Like in a few previous years, I dabbled in the annual ICFP programming contest. This year’s was the least enjoyable.
One element of the problem is of course my fault: I cannot spend the amount of time nor organizational cunning to gather up a handy group of helpers. Being a talentless hack doesn’t help either, but ….
- The programming requirements were relatively modest. At least, they were modest in terms of quantity of code required, but the 22 pages of specifications were full of little exceptions and complications. There appeared to be only one algorithmic innovation required – the rest was make-work. Even that innovation (choice of a data structure for DNA storage that allows fast indexing and append/prepend) could be satisfied by a suitable library (e.g., C++ ropes).
- The rest of the task was looking for clues in the 7-megabyte bit stream. It was more like an old slow adventure game (Myst) than a programming exercise. It was slightly more fun than decrypting some ZIP file.

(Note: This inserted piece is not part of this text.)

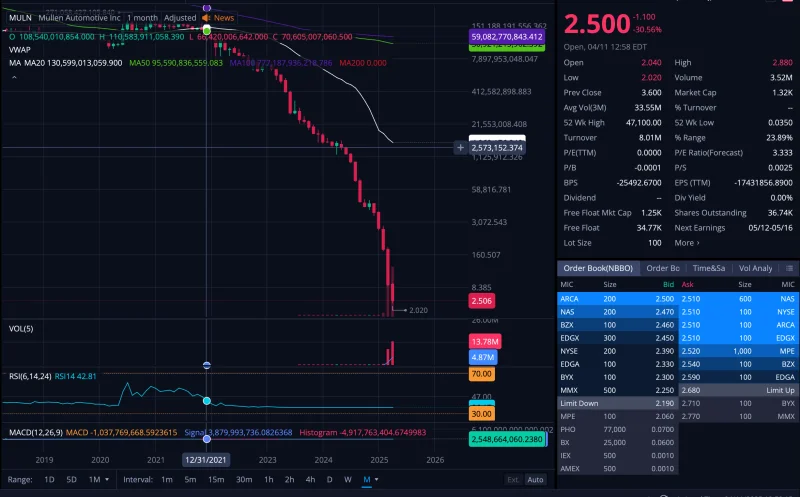
Task: Switch to the Vol Analy tab
Action: click(x=756, y=268)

- The task required complete suspension of disbelief – to the point of absurdity. Here’s something supposed to be from outer space, and yet there is embedded english ascii-art text (visible only with a 32-character line wrap); embedded PNG/MP3; a bunch of images including documentation; and even the library of subroutines that constitute the final solution when correctly assembled.
- The “game tree” seems to have been excessively linear – requiring finding a fixed sequence of hidden artifacts before all the necessary pieces were exposed. The score distribution was pretty sad – inverse-exponential – with the vast majority getting past one or two puzzles, earning them 1-2%.

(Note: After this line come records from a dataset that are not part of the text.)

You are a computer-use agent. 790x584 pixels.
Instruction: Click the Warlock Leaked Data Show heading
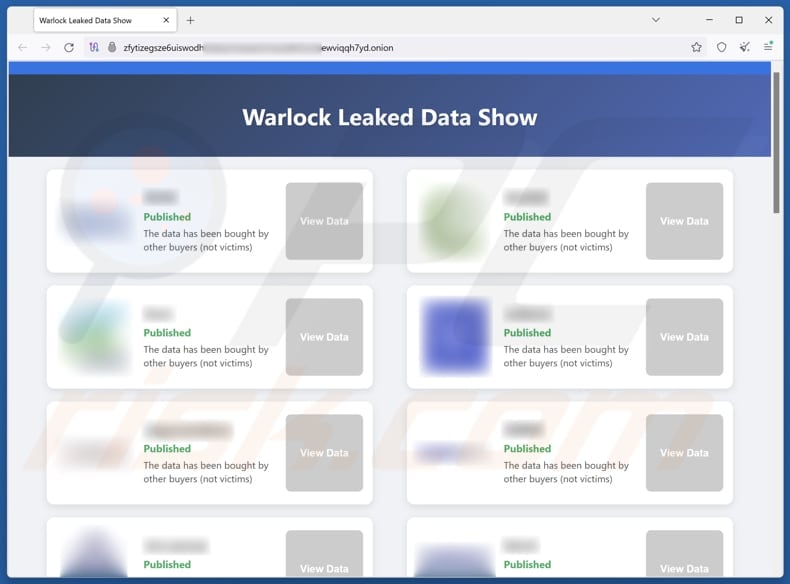389,117
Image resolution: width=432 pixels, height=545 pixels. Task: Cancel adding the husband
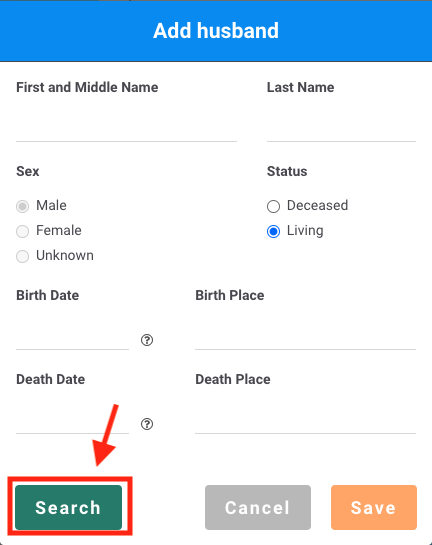click(x=258, y=507)

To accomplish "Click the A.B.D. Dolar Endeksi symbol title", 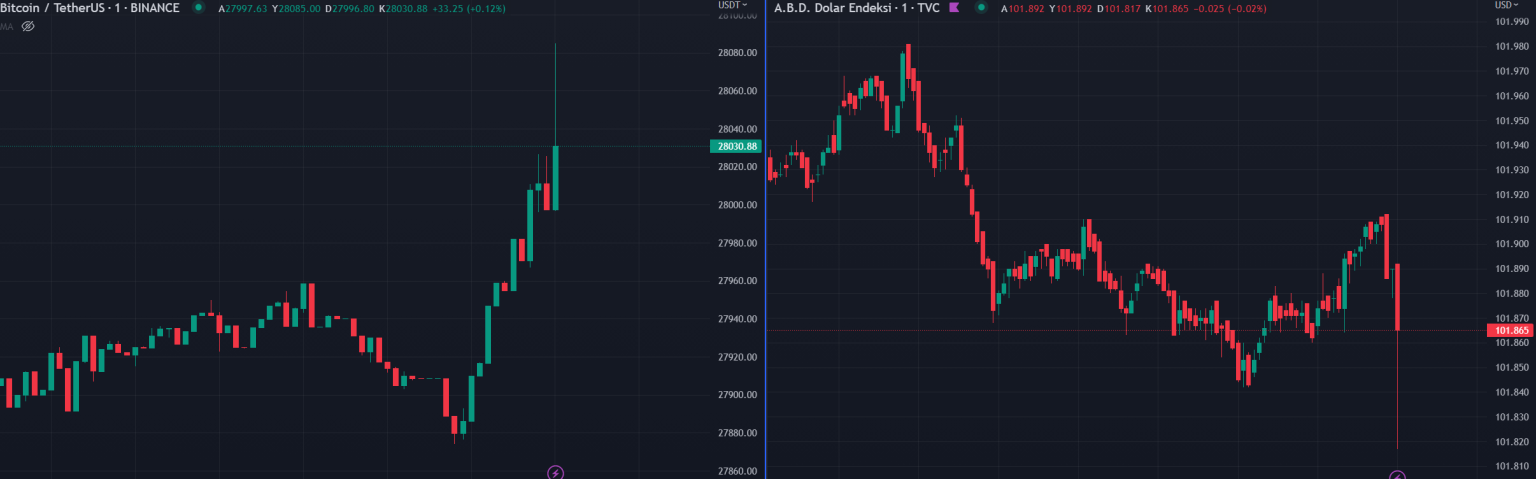I will [x=856, y=8].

- A bunch of average contestants chantted via IRC throughout the discussion. Those that got some of the hidden data out were mouth-agape at all they found. How clever of the organizers! But they forget that it’s not a symmetric situation. The organizers deliberately put all this stuff there, and built the system to obfuscate it over several months. The delight of finding something hidden does not mean that hiding it was an extraordinary feat. If anything, it suggests that the contestants are more clever, in the same way as cryptanalysis is known to be far more difficult than plopping together your own encryption algorithm.
I look forward to next year’s contest. I’m sure those organizers will learn lots from this one.